NOBODY EVER TALKED seriously about conducting tens of thousands of murder trials in Rwanda. Western legal experts liked to say that even the lawyer-crowded United States could not have handled Rwanda’s caseload fairly and expeditiously. “It’s materially impossible to judge all those who participated in the massacres, and politically it’s no good, even though it’s just,” the RPF’s Tito Ruteremara told me. “This was a true genocide, and the only correct response is true justice. But Rwanda has the death penalty, and—well, that would mean a lot more killing.”

In other words, a true genocide and true justice are incompatible. Rwanda’s new leaders were trying to see their way around this problem by describing the genocide as a crime committed by masterminds and slave bodies. Neither party could be regarded as innocent, but if the crime was political, and justice was to serve the political good, then the punishment had to draw a line between the criminal minds and the criminal bodies. “With those who masterminded the genocide, it’s clear-cut,” General Kagame told me. “They must face justice directly. I’m not as worried about these ordinary peasants who took machetes and cut people in pieces like animals.” He explained that “long ago” Rwandan justice was conducted in village hearings, where fines were the preferred penalties. “The guy who did the crime can give some salt or something, and that can bring the people back together,” Kagame said.

Salt for state-sponsored mass murder? Village justice, as Kagame sketched it, sounded hopelessly inadequate. But as the lawyer François Xavier Nkurunziza explained: “When you speak of justice with our peasants, the big idea is compensation. A cattle keeper or cultivator who loses his whole family has lost his whole economic support system. You can kill the man who committed genocide, but that’s not compensation—that’s only fear and anger. This is how our peasants think.” The problem, as Kagame suggested when he spoke of salt, was that after genocide compensation could, at best, be symbolic.

The government discussed easing the burden on the courts by ranking degrees of criminality among the
génocidaires,
and assigning lesser offenders to public works or reeducation programs. Politically, the RPF was more concerned with what in postwar Germany was called “denazification” than with holding every individual who had committed a crime during the genocide to account. “Actually, we’re trying to see how to get as many ordinary people off the hook as possible,” Gerald Gahima, an RPF political officer who was the Deputy Minister of Justice, explained. “But that’s not justice, is it? It’s not the justice the law provides for. It’s not the justice most people would want. It’s only the best justice we can try for under the circumstances.”

But if the guilty could never be fully punished and survivors could never be properly compensated, the RPF regarded forgiveness as equally impossible—unless, at the very least, the perpetrators of the genocide acknowledged that they had done wrong. With time, the quest for justice became, in large measure, a quest for repentance. Where ministers and parliamentarians had once preached the civic virtue of murdering one’s neighbors, members of the new government now traveled the countryside to spread the gospel of reconciliation through accountability.

▶ EXTRACTED DATA:
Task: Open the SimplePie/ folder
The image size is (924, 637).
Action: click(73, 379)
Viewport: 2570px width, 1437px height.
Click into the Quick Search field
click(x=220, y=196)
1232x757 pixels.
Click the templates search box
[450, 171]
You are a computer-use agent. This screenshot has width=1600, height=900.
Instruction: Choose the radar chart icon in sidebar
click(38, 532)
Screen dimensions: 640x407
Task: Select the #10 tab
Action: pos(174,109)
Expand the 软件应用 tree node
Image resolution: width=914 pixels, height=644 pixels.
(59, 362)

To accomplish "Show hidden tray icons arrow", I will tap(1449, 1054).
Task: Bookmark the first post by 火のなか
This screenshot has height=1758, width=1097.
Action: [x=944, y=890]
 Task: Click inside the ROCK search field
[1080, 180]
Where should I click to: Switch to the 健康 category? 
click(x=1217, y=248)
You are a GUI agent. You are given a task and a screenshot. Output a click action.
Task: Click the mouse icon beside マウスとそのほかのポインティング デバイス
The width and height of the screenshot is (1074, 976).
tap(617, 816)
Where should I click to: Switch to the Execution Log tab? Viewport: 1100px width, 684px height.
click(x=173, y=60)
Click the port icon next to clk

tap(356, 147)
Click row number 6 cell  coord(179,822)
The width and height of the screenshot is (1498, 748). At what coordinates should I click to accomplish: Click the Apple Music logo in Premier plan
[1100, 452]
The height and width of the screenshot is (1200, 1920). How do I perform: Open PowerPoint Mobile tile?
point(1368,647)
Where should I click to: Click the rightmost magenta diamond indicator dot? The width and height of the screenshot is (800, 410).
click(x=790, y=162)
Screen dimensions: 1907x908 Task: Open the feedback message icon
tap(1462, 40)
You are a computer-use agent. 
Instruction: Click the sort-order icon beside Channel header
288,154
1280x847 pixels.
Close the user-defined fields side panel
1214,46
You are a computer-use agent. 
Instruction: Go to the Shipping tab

▶ PROBLEMS AND TASKS:
1. In the passage on justice after the Rwandan genocide, rewrite the paragraph that begins "The government discussed easing the burden" as a short bulleted list that keeps its main facts.
2. Continue the passage on justice after the Rwandan genocide with one more paragraph that follows from its final sentence.

▶ FINAL RESULTS:
1.
- The government considered ranking the génocidaires by degree of criminality to ease the burden on the courts.
- Lesser offenders would be assigned to public works or reeducation programs.
- Politically, the RPF cared more about a "denazification" like postwar Germany's than about holding every individual offender to account.
- Gerald Gahima, an RPF political officer and Deputy Minister of Justice, said the aim was to get as many ordinary people "off the hook" as possible.
- He admitted this was not the justice the law provides for or that most people would want, only "the best justice we can try for under the circumstances."

2.
Mass reburial ceremonies for genocide victims were a favorite forum for the new message. I attended such a reburial in the summer of 1995, on a hilltop amid the lush, mist-strewn tea plantations of Gisenyi. In this setting of astonishing tranquillity, the newly grown grass was pulled back to disclose a mass grave. The broken bodies within it were exhumed and laid out on a long rack. On the orders of village leaders, the local peasantry had come to see, and to smell the death smell, and President Bizimungu came with a half dozen cabinet ministers and many other officials. Soldiers distributed translucent plastic gloves among the villagers, and put them to work, placing pieces of the corpses in coffins and wrapping the rest in green plastic sheets. There were speeches and benedictions. A soldier explained to me that the President had used his speech to ask the peasantry where they had been when these dead were killed in their community, and exhorted them to make atonement. Then the dead were placed in new mass graves, and covered up again with earth.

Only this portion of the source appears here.